Stored records:
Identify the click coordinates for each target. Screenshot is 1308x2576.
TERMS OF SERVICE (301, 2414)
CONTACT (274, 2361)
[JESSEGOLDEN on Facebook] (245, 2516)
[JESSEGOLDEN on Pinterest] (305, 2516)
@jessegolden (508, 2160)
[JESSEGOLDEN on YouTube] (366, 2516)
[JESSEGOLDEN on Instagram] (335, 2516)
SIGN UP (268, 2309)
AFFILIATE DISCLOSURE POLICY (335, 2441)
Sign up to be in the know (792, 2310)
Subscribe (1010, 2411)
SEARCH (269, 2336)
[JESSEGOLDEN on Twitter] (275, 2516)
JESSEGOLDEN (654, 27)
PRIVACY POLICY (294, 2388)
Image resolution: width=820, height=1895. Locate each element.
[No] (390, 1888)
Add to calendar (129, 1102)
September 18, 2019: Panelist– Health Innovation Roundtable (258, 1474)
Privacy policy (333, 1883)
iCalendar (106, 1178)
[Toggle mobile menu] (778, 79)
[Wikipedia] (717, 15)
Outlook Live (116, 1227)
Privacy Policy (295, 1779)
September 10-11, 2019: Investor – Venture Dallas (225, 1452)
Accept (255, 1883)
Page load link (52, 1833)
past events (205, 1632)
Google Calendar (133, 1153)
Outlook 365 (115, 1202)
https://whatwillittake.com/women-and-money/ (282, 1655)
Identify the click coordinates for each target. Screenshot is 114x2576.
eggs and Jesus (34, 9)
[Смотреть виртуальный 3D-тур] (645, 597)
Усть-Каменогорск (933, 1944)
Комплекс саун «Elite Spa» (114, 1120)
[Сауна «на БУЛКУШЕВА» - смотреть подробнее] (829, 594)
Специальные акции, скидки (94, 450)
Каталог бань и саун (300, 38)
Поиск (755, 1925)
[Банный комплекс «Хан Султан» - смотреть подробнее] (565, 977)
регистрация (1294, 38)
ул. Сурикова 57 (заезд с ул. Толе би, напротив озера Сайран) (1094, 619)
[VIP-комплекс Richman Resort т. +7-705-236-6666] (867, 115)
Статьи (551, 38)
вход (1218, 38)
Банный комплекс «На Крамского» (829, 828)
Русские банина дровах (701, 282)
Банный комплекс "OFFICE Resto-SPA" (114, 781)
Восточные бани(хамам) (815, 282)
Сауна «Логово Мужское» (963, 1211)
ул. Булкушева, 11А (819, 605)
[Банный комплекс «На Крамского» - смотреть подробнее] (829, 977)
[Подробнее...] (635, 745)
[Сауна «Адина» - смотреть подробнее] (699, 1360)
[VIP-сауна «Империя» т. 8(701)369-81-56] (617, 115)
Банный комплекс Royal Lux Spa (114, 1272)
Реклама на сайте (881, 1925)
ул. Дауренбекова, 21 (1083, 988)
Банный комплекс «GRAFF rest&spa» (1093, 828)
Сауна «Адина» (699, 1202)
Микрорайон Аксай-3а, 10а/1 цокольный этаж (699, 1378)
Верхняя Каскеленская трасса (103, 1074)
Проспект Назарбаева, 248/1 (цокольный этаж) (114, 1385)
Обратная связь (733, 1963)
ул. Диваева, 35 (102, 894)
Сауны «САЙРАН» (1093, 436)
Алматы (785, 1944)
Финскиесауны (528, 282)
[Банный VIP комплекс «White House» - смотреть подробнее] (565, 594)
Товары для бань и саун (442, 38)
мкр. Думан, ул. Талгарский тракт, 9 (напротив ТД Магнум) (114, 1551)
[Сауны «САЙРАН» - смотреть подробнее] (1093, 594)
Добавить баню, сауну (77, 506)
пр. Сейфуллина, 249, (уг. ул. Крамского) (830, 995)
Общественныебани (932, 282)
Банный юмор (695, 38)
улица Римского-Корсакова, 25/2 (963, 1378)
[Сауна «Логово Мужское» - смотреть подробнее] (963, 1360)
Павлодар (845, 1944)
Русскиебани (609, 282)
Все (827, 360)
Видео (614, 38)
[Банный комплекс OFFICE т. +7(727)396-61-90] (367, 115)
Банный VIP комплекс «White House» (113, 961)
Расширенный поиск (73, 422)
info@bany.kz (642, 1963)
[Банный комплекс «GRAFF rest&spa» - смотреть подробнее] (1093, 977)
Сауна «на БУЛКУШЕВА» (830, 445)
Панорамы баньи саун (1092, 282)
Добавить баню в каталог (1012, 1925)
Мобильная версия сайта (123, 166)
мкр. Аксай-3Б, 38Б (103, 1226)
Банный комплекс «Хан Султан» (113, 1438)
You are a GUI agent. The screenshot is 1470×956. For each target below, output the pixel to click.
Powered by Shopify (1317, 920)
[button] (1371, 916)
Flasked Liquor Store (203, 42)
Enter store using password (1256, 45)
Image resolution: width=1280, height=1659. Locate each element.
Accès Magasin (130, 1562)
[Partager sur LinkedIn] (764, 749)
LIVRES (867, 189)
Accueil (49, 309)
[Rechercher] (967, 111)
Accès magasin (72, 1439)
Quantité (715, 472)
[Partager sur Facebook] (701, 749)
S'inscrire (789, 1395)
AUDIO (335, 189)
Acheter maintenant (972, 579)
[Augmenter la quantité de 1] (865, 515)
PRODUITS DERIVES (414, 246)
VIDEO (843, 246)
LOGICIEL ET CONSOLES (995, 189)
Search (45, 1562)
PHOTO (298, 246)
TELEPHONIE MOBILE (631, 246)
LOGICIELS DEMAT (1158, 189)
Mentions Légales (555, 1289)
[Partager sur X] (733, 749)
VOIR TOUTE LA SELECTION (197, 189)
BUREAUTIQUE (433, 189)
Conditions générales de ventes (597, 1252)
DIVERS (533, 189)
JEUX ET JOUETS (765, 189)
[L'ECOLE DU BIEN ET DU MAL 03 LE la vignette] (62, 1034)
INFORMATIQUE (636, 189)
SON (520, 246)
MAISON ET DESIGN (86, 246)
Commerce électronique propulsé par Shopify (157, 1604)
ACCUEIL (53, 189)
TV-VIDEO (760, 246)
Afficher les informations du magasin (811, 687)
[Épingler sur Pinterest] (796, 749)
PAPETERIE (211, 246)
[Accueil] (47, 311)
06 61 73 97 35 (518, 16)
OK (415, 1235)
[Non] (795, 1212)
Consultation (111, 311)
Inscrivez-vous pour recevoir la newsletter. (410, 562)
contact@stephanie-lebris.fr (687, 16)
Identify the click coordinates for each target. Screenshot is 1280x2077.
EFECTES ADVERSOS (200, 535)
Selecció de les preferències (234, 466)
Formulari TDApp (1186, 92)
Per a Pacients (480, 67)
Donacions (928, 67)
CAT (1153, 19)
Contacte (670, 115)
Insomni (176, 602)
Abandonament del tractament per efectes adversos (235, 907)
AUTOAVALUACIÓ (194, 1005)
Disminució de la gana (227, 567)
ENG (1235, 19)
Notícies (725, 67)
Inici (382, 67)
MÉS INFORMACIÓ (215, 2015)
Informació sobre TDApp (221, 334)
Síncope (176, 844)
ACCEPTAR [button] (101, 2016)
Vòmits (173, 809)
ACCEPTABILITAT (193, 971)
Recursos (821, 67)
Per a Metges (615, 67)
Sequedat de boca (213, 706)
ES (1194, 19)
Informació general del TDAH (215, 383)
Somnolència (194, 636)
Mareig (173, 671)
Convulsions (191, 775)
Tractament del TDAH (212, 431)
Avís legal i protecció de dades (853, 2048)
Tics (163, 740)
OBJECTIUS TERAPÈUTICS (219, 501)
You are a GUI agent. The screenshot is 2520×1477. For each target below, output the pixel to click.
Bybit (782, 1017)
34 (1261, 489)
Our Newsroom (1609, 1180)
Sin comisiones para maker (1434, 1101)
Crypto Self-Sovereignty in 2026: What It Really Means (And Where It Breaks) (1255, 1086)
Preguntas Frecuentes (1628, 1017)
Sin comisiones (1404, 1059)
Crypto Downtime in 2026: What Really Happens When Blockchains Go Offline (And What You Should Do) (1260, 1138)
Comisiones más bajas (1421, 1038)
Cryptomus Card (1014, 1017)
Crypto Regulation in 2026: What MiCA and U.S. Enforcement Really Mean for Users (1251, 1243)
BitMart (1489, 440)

AIM OF THE EXERCISE:
Output each line exactly, from the first line of the data down to the line that contains "подробнее] (699, 1360)", both included.

ANSWER:
Identify the click coordinates for each target. Screenshot is 1308x2576.
TERMS OF SERVICE (301, 2414)
CONTACT (274, 2361)
[JESSEGOLDEN on Facebook] (245, 2516)
[JESSEGOLDEN on Pinterest] (305, 2516)
@jessegolden (508, 2160)
[JESSEGOLDEN on YouTube] (366, 2516)
[JESSEGOLDEN on Instagram] (335, 2516)
SIGN UP (268, 2309)
AFFILIATE DISCLOSURE POLICY (335, 2441)
Sign up to be in the know (792, 2310)
Subscribe (1010, 2411)
SEARCH (269, 2336)
[JESSEGOLDEN on Twitter] (275, 2516)
JESSEGOLDEN (654, 27)
PRIVACY POLICY (294, 2388)
Image resolution: width=820, height=1895. Locate each element.
[No] (390, 1888)
Add to calendar (129, 1102)
September 18, 2019: Panelist– Health Innovation Roundtable (258, 1474)
Privacy policy (333, 1883)
iCalendar (106, 1178)
[Toggle mobile menu] (778, 79)
[Wikipedia] (717, 15)
Outlook Live (116, 1227)
Privacy Policy (295, 1779)
September 10-11, 2019: Investor – Venture Dallas (225, 1452)
Accept (255, 1883)
Page load link (52, 1833)
past events (205, 1632)
Google Calendar (133, 1153)
Outlook 365 (115, 1202)
https://whatwillittake.com/women-and-money/ (282, 1655)
Identify the click coordinates for each target. Screenshot is 114x2576.
eggs and Jesus (34, 9)
[Смотреть виртуальный 3D-тур] (645, 597)
Усть-Каменогорск (933, 1944)
Комплекс саун «Elite Spa» (114, 1120)
[Сауна «на БУЛКУШЕВА» - смотреть подробнее] (829, 594)
Специальные акции, скидки (94, 450)
Каталог бань и саун (300, 38)
Поиск (755, 1925)
[Банный комплекс «Хан Султан» - смотреть подробнее] (565, 977)
регистрация (1294, 38)
ул. Сурикова 57 (заезд с ул. Толе би, напротив озера Сайран) (1094, 619)
[VIP-комплекс Richman Resort т. +7-705-236-6666] (867, 115)
Статьи (551, 38)
вход (1218, 38)
Банный комплекс «На Крамского» (829, 828)
Русские банина дровах (701, 282)
Банный комплекс "OFFICE Resto-SPA" (114, 781)
Восточные бани(хамам) (815, 282)
Сауна «Логово Мужское» (963, 1211)
ул. Булкушева, 11А (819, 605)
[Банный комплекс «На Крамского» - смотреть подробнее] (829, 977)
[Подробнее...] (635, 745)
[Сауна «Адина» - смотреть подробнее] (699, 1360)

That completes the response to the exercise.